Exercise aim -> Give back an exact copy of the lines below, from the first through the line with "Image resolution: width=1200"; please stop there.

Given entries ->
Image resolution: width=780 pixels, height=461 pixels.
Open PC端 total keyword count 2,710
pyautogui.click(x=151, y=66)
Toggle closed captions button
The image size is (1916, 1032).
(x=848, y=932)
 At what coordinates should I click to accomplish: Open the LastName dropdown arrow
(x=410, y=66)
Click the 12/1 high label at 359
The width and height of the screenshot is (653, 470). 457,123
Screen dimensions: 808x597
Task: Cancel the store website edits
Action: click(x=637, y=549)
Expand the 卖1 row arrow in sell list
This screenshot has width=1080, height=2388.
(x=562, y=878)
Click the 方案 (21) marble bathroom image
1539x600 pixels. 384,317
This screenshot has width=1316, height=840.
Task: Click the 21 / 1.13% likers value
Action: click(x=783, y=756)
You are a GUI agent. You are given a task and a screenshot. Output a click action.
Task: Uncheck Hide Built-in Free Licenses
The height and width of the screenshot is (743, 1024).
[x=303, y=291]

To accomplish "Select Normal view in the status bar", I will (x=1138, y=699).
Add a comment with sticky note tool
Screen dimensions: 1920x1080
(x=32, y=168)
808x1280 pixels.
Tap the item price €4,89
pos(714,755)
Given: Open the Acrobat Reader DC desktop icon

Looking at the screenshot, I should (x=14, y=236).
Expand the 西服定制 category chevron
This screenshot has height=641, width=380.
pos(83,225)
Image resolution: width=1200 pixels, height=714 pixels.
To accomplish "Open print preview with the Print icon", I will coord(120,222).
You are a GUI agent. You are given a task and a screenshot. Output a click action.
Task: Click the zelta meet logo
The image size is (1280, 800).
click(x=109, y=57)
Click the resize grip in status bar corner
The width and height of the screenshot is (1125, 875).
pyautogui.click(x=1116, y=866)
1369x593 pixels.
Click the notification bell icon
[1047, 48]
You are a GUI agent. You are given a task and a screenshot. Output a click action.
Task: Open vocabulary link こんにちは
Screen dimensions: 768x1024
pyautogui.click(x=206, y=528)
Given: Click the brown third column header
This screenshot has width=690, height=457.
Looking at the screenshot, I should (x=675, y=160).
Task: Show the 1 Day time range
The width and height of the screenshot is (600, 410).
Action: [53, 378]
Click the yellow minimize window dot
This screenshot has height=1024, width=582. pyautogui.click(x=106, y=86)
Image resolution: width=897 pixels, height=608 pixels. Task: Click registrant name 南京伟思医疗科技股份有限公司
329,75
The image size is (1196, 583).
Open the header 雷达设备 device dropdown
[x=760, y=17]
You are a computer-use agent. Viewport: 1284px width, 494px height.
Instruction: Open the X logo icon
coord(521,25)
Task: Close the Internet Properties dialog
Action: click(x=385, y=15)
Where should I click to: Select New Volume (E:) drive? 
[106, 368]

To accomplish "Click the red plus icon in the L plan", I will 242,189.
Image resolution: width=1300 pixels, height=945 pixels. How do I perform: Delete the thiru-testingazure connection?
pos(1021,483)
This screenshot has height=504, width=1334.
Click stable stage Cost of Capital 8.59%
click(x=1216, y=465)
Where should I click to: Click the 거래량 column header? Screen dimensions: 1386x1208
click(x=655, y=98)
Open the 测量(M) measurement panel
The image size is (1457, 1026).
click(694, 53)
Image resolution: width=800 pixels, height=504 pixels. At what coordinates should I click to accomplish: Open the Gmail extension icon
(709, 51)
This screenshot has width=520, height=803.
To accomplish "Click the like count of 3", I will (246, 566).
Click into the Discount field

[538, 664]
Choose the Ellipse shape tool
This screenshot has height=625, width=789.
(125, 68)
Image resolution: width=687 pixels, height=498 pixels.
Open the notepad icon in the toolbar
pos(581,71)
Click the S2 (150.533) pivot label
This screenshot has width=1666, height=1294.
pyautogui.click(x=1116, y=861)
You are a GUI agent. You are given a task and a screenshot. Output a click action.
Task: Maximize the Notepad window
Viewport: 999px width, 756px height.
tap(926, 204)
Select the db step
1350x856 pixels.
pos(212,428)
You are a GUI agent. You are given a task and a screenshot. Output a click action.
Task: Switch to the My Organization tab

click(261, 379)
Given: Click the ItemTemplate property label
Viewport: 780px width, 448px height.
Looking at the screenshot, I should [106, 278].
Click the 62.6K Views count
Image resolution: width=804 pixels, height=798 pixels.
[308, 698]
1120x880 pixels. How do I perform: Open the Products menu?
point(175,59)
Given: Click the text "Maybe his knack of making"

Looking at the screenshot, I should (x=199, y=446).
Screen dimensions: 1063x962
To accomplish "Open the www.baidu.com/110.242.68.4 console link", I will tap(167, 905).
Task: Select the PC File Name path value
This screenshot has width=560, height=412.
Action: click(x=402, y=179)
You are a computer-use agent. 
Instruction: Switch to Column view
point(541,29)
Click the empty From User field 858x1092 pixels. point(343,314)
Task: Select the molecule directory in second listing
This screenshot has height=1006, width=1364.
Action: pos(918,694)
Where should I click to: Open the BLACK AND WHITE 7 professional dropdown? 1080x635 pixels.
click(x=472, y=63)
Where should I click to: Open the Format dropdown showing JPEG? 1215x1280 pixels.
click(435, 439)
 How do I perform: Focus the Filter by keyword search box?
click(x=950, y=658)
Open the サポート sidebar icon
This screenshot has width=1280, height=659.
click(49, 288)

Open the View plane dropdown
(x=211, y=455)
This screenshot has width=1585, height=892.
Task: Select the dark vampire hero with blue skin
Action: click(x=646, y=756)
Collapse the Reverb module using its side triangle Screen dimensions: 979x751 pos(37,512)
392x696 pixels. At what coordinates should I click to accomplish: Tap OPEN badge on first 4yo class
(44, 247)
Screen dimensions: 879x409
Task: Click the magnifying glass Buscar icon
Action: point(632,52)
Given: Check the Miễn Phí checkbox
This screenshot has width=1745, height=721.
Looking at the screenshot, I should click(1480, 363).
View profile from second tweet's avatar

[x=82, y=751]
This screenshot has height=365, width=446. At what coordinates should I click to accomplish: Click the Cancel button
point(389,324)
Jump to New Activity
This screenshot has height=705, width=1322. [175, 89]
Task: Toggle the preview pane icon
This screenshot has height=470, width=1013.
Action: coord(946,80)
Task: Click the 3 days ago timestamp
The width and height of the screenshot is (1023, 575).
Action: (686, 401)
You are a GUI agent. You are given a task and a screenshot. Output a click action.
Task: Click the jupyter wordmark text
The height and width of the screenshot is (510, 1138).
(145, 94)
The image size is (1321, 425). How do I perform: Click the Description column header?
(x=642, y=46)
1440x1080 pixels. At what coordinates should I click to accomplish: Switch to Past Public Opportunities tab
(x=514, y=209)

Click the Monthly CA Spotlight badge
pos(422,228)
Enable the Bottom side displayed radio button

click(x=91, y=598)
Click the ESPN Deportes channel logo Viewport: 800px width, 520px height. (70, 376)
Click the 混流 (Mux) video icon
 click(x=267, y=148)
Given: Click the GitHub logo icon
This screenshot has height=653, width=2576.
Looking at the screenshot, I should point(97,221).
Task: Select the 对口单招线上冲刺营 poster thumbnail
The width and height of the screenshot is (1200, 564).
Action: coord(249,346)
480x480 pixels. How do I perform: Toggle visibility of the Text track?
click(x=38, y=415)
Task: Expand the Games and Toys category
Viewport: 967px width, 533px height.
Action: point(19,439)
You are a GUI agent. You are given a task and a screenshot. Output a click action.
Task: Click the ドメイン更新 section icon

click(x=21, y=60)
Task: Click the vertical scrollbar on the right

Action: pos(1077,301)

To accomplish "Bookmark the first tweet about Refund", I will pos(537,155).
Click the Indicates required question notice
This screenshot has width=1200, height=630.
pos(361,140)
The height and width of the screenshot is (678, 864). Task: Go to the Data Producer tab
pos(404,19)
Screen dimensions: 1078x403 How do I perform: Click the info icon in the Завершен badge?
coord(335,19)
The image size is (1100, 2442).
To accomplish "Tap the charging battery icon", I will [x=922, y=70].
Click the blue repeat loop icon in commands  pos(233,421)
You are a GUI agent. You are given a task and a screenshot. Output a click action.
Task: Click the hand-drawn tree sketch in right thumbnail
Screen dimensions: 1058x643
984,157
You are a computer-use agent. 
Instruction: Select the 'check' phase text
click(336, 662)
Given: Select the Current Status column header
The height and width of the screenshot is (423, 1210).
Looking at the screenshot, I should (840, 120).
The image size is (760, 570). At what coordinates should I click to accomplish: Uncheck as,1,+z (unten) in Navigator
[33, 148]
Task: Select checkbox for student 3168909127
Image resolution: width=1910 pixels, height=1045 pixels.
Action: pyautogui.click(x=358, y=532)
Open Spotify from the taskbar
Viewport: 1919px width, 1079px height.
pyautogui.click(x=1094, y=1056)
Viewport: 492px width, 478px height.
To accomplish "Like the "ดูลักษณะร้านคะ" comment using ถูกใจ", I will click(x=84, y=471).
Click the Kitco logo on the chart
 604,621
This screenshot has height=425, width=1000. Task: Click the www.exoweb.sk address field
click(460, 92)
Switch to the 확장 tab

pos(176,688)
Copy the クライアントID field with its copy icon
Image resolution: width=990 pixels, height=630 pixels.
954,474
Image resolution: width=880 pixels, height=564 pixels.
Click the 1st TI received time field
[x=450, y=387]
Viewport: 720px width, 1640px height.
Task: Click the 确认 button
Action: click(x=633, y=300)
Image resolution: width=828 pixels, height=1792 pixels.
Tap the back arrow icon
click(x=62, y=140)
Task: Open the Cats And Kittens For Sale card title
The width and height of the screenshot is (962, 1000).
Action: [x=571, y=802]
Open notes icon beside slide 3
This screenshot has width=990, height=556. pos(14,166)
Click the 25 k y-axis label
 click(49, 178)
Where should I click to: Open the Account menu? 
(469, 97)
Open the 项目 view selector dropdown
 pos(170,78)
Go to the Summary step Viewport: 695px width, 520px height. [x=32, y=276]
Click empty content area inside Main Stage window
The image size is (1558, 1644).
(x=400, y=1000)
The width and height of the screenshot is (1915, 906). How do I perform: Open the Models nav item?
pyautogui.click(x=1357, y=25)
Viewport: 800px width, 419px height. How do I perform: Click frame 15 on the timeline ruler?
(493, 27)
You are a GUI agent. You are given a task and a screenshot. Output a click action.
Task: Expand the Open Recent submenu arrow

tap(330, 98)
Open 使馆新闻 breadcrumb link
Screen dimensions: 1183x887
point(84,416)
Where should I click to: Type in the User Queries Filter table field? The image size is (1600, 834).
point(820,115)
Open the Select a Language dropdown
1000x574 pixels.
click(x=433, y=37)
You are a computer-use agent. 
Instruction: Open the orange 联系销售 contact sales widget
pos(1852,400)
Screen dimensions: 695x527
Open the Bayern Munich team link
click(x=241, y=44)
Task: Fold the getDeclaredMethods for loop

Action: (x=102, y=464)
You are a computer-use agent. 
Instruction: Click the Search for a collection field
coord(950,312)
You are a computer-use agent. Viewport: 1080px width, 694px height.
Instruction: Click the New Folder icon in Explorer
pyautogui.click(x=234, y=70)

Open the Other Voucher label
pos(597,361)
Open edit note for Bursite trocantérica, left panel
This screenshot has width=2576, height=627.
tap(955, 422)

Task solution ->
Image resolution: width=780 pixels, height=461 pixels.
Open PC端 total keyword count 2,710
pyautogui.click(x=151, y=66)
Toggle closed captions button
The image size is (1916, 1032).
(x=848, y=932)
 At what coordinates should I click to accomplish: Open the LastName dropdown arrow
(x=410, y=66)
Click the 12/1 high label at 359
The width and height of the screenshot is (653, 470). 457,123
Screen dimensions: 808x597
Task: Cancel the store website edits
Action: click(x=637, y=549)
Expand the 卖1 row arrow in sell list
This screenshot has width=1080, height=2388.
(x=562, y=878)
Click the 方案 (21) marble bathroom image
1539x600 pixels. 384,317
This screenshot has width=1316, height=840.
Task: Click the 21 / 1.13% likers value
Action: click(x=783, y=756)
You are a GUI agent. You are given a task and a screenshot. Output a click action.
Task: Uncheck Hide Built-in Free Licenses
The height and width of the screenshot is (743, 1024).
[x=303, y=291]

To accomplish "Select Normal view in the status bar", I will (x=1138, y=699).
Add a comment with sticky note tool
Screen dimensions: 1920x1080
(x=32, y=168)
808x1280 pixels.
Tap the item price €4,89
pos(714,755)
Given: Open the Acrobat Reader DC desktop icon

Looking at the screenshot, I should (x=14, y=236).
Expand the 西服定制 category chevron
This screenshot has height=641, width=380.
pos(83,225)
Image resolution: width=1200 pixels, height=714 pixels.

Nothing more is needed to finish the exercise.